Cette démarche insidieuse ne peut toutefois occulter le réel, qui interdit certains choix. D'abord, le pays n'est plus géré. Il a dépassé le stade de la mauvaise gestion ; il en est au stade de la non gestion. C'est un pays où le Conseil des ministres ne se réunit plus, un pays qui fait 2.6% de croissance alors qu'il a la demande et les financements pour en faire huit. Et c'est aussi un pays où les institutions meurent, les unes après les autres, dans une indifférence générale.

A cet immobilisme, s'ajoute un climat politique particulièrement délétère, qui domine en cette fin de règne de M. Bouteflika. Ce n'est pas de la propagande, mais un simple constat : jamais le pays n'a connu un climat aussi malsain. On ne parle plus que de corruption, de vol, de coups tordus, de détournements et de gaspillage. Les valeurs positives dont les gens ont été fiers il y a peu -travail, sacrifice, service du pays- sont devenues totalement décalées. Parler de quatrième mandat dans un tel climat relève de la provocation.
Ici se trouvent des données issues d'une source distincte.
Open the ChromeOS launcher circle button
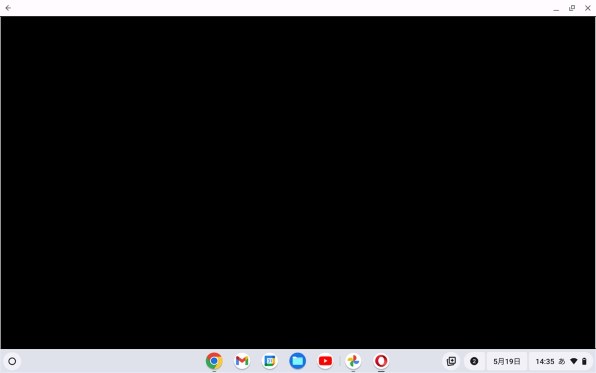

Il est difficile de maintenir une telle inefficacité dans la gestion, dans un climat aussi lourd, alors que l'environnement régional du pays est en pleine mutation. Aucune frontière n'est sûre. Tiguentourine a rappelé la vulnérabilité d'un pays géré de manière aussi archaïque. Mali, Tunisie, Libye, Sahara Occidental, frontière fermée avec le Maroc, tout est à redessiner. L'état de de santé de M. Bouteflika question délicate s'il en est, est un handicap sérieux sur ces terrains.

Enfin, un autre élément devrait contribuer à exclure un quatrième mandat et pousser le pouvoir à tenter une sortie honorable : la génération de novembre est en train de tirer sa révérence. Dans quel état laissera-t-elle le pays ? Pour elle, 2014 sera la dernière occasion pour finir en beauté. Soit elle prend le virage, remet le pays sur rails, et lui permet de repartir ; soit elle consacre définitivement son échec post-indépendance. Cela n'effacera pas son mérite immense, mais si elle n'a pas un ultime sursaut, elle risque de sortir par la petite porte, après avoir fait une entrée fracassante dans l'histoire.

A-t-elle gardé la grandeur nécessaire pour sentir le poids d'un tel enjeu politique et moral ? Réponse dans un an.